**Task inputs:**
↓↓↓

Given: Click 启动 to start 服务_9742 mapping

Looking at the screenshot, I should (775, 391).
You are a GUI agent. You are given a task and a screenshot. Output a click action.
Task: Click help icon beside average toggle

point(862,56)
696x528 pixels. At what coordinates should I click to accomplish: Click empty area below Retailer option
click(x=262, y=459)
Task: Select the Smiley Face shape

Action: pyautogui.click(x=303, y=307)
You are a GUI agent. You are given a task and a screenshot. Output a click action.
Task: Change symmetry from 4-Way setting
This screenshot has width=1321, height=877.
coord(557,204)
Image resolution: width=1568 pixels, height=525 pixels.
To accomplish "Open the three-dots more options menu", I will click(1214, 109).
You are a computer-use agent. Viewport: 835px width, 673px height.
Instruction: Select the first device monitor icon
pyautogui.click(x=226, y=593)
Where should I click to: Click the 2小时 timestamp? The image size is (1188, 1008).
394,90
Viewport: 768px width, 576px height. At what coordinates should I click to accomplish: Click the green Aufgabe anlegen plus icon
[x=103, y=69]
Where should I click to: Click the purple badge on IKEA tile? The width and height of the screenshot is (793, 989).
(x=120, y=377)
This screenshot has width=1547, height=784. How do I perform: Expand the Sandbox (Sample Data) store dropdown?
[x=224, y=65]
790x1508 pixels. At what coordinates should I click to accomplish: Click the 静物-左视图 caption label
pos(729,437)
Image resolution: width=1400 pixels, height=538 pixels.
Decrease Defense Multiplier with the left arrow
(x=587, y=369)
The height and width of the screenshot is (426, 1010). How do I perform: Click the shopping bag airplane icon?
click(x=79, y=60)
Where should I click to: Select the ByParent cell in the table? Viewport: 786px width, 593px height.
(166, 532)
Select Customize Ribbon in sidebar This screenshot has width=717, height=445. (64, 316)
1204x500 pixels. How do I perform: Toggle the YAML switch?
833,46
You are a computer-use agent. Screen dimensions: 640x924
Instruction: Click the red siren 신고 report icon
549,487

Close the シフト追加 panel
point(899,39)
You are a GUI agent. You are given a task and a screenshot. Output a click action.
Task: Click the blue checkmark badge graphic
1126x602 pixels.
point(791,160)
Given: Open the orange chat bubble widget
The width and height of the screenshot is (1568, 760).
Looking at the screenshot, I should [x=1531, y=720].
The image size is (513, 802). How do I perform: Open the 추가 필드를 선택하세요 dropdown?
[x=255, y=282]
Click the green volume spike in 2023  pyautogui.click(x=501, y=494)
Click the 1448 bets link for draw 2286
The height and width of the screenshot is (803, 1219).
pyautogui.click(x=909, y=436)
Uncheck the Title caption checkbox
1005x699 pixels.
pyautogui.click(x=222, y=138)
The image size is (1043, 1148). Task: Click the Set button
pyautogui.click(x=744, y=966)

↑↑↑

**Task objective:** Transcribe every line of the records exactly, please.

**Answer to the problem:**
Given: Click 启动 to start 服务_9742 mapping

Looking at the screenshot, I should (775, 391).
You are a GUI agent. You are given a task and a screenshot. Output a click action.
Task: Click help icon beside average toggle

point(862,56)
696x528 pixels. At what coordinates should I click to accomplish: Click empty area below Retailer option
click(x=262, y=459)
Task: Select the Smiley Face shape

Action: pyautogui.click(x=303, y=307)
You are a GUI agent. You are given a task and a screenshot. Output a click action.
Task: Change symmetry from 4-Way setting
This screenshot has width=1321, height=877.
coord(557,204)
Image resolution: width=1568 pixels, height=525 pixels.
To accomplish "Open the three-dots more options menu", I will click(1214, 109).
You are a computer-use agent. Viewport: 835px width, 673px height.
Instruction: Select the first device monitor icon
pyautogui.click(x=226, y=593)
Where should I click to: Click the 2小时 timestamp? The image size is (1188, 1008).
394,90
Viewport: 768px width, 576px height. At what coordinates should I click to accomplish: Click the green Aufgabe anlegen plus icon
[x=103, y=69]
Where should I click to: Click the purple badge on IKEA tile? The width and height of the screenshot is (793, 989).
(x=120, y=377)
This screenshot has width=1547, height=784. How do I perform: Expand the Sandbox (Sample Data) store dropdown?
[x=224, y=65]
790x1508 pixels. At what coordinates should I click to accomplish: Click the 静物-左视图 caption label
pos(729,437)
Image resolution: width=1400 pixels, height=538 pixels.
Decrease Defense Multiplier with the left arrow
(x=587, y=369)
The height and width of the screenshot is (426, 1010). How do I perform: Click the shopping bag airplane icon?
click(x=79, y=60)
Where should I click to: Select the ByParent cell in the table? Viewport: 786px width, 593px height.
(166, 532)
Select Customize Ribbon in sidebar This screenshot has width=717, height=445. (64, 316)
1204x500 pixels. How do I perform: Toggle the YAML switch?
833,46
You are a computer-use agent. Screen dimensions: 640x924
Instruction: Click the red siren 신고 report icon
549,487

Close the シフト追加 panel
point(899,39)
You are a GUI agent. You are given a task and a screenshot. Output a click action.
Task: Click the blue checkmark badge graphic
1126x602 pixels.
point(791,160)
Given: Open the orange chat bubble widget
The width and height of the screenshot is (1568, 760).
Looking at the screenshot, I should [x=1531, y=720].
The image size is (513, 802). How do I perform: Open the 추가 필드를 선택하세요 dropdown?
[x=255, y=282]
Click the green volume spike in 2023  pyautogui.click(x=501, y=494)
Click the 1448 bets link for draw 2286
The height and width of the screenshot is (803, 1219).
pyautogui.click(x=909, y=436)
Uncheck the Title caption checkbox
1005x699 pixels.
pyautogui.click(x=222, y=138)
The image size is (1043, 1148). Task: Click the Set button
pyautogui.click(x=744, y=966)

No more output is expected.